As such, the Church was understandably sceptical about the possibilities for merchants to hold onto to their virtue. There were a few optimists. San Bernardino in his Eternal Gospel (1484) felt that good entrepreneurs and management talent were rare and so had no objection to good skills being rewarded. But most reflected the scepticism of Tertullian, the Cathargian Christian Father, who in the second century AD, pondered;
‘Is trading fit for the service of God? Certainly if greed is absent, which is the cause of acquisition. But if acquisition ceases, there will be no longer the Necessity of trading.”
Martin Luther, too, though credited by some as an un-leasher of capitalist spirit, was highly suspicious of profit-makers, and condemned the practice of selling goods as dear as possible, once thundering;
"On such a basis trade can be nothing but robbing and stealing the property of others.”

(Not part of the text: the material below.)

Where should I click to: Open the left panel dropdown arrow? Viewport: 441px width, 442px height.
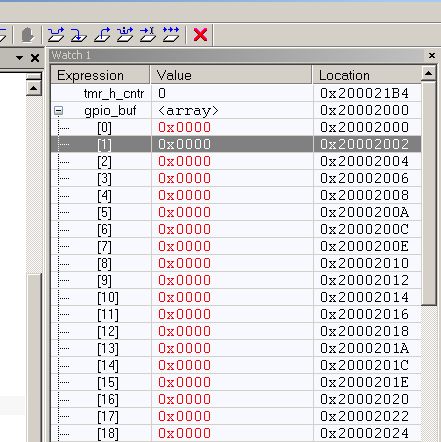pyautogui.click(x=19, y=58)
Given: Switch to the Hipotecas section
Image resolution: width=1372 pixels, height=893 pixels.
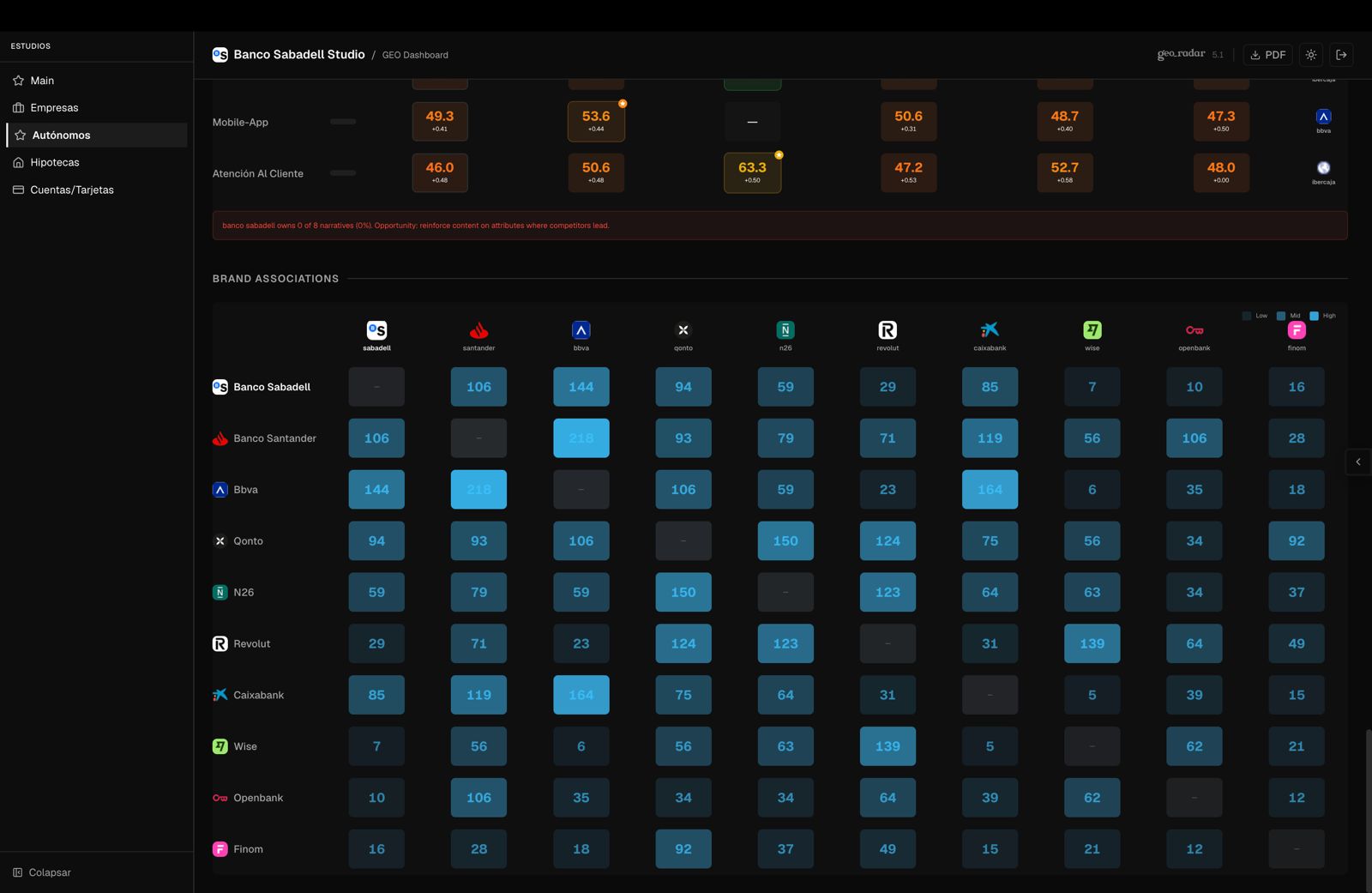Looking at the screenshot, I should point(54,162).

Many Puritans who followed in Luther’s wake, shared the ethics of the old moral economy. As Tawney noted there was;
'no intention among either the the Lutherans or Calvinists or Anglicans of relaxing the rules of good conscience which was supposed to control economic transactions and social relations.”

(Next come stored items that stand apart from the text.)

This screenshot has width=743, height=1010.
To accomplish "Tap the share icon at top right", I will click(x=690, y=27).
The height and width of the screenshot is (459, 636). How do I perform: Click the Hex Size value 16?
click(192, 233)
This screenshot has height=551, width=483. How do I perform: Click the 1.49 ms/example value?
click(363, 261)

Like Bunyan’s Pilgrim, the right disposition was to be
“angry and ill at ease in the town of Vanity, [and] disdainful of such companions as Mr Money-love and Mr Save-all”.

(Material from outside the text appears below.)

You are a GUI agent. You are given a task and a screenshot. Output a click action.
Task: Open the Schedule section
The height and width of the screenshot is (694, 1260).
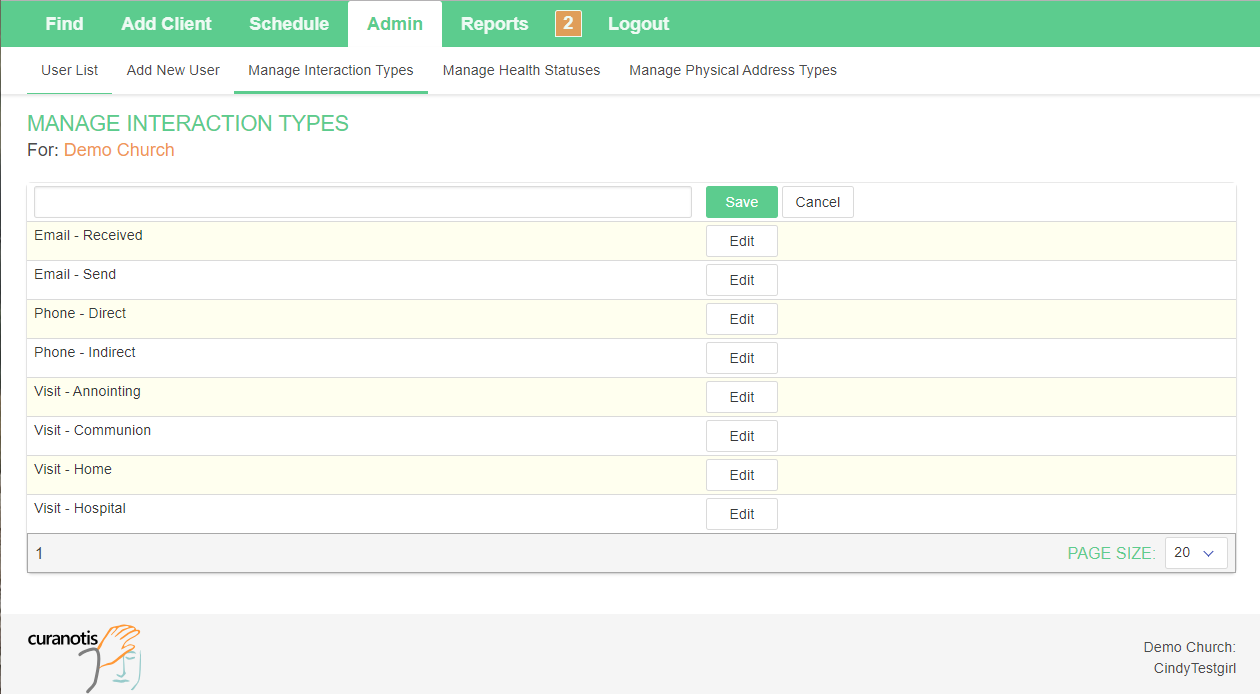(289, 24)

Even while while Puritans celebrated commercial success, greed was never good. So we can read in books like Henry Crosse’s ‘Virtues Commonwealth’ of 1603, a dissertation on the dangers of wealth in which he wrote:
“Honour and worship resteth not in keeping many servants or in riding with grest troop’.
Or in Ames’ De Conscientia, an influential self-help guide for the Puritan pious, believers were reminded
‘To wish to buy cheap and sell dear is common (as Augustine observes), but it is a common vice’.
Where there were no maximum prices, Puritans were instructed to follow market price and ‘the judgement of prudent and good men’. Richard Baxter in his Christian Directory noted;
‘It is not lawful to take up or keep up any oppressing monopoly or trade, which tends to enrich you by the loss of the Commonwealth or of many.’
Nor must he desire ‘to get another’s goods or labour for less than it is worth’. Even the pragmatists like Francis Bacon were moved to argue "Treasure doth then advance greatness when the wealth of the subject be rather in many hands than few”.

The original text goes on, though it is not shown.